Socialization is important in any breed, but especially in large breeds. Lack of socialization in any dog can lead to destructive behavior, aggression, and inability to interact with other people and animals. The Mastiff is particularly large, and if not exposed to social situations, strangers, other pets, and unfamiliar surroundings, they can present a more significant threat than much smaller breeds. A Mastiff that is properly socialized and trained is a loving, well-rounded family companion.
Between 20 and 30 minutes of exercise twice each day is sufficient for the Mastiff. Due to their large size, their joints and body will thank you for not taking them along for your daily jog, but a daily walk is acceptable as long as you maintain hydration and keep an eye on energy levels. The best walking time is in the early morning and late evening to prevent overheating.
Mastiffs are prone to a few of the usual health problems encountered with most large breeds, including:
- Canine hip dysplasia: This is a painful joint and skeletal disorder that tends to affect larger, active dogs such as the Bullmastiff.
- Gastric torsion: Often referred to as "bloat," this condition more frequently affects deep-chested dogs and can be fatal if not treated immediately.
- Cancer: Various types affect many dog breeds, but the Mastiff is prone to developing osteosarcoma.
Most Mastiffs live between 6 and 8 years on average, with some living up to 12 years old.
Maintaining your Mastiff's coat is as simple as brushing it once a day with a rubber curry. Shower or bathe them only when absolutely essential. Check your Mastiff's ears weekly for any odor or redness. If these are present, this might indicate an infection is present or is worsening. If the ears appear to be healthy, wipe the outer ear with pH-balanced ear cleaner to prevent infection, making sure you do not to enter the inner ear.
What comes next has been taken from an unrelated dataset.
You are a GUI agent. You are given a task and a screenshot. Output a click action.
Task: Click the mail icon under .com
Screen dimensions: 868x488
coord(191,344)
The folds of their skin need to be cleaned every day to prevent bacterial infections. Wiping with a damp washcloth and drying with a dry cloth is sufficient. Follow the same process with their upper lip.
Fun Facts about the Breed
The Mastiff truly is one of a kind. Check out these fun facts!
- Zorba, a Mastiff included in the Guinness Book of Records, is the largest dog on record, weighing 323 pounds in 1989.
- Mastiffs traveled on the Mayflower in 1620.
- The breed almost went extinct after World War II.
- They have large litters of up to 10 to 12 puppies.
Purchasing or Adopting a Mastiff
If you're looking for a Mastiff puppy, a good place to start is the Mastiff Club of America. The club has a breeder directory available as well as helpful tips on how to find responsible breeders with quality dogs. The AKC Marketplace also has a breeder search. Expect to pay around $1,000 to $1,500, although show dogs from champion lines can cost as much as $5,000.
If you're searching for a rescue dog, and you aren't set on a purebred, you can begin by checking the directories on PetFinder and Save-a-Rescue. You can also search the following breed-specific rescues:
- Southern States Mastiff Rescue: A nonprofit focused on purebred Mastiffs, adopting to the states of Virginia, North and South Carolina, Georgia, Tennessee, Alabama, and Mississippi.
- Great Plains Mastiff Rescue: A nonprofit rescue organization for Mastiffs and Mastiff mixes, partnered with Chewy.
- Happy Go-Lucky Mastiff Rescue: An organization rescuing Mastiffs and other large-breed dogs.
Is this the Breed for You?
The Mastiff is an excellent companion for an experienced dog owner who doesn't mind a giant dog and can handle their drool around the house. They aren't suitable for those who live in an apartment, don't have a lot of space for them to roam, or for first-time dog owners. If you have experience caring for big dogs and are looking for a large breed with a big heart, this could be the dog for you.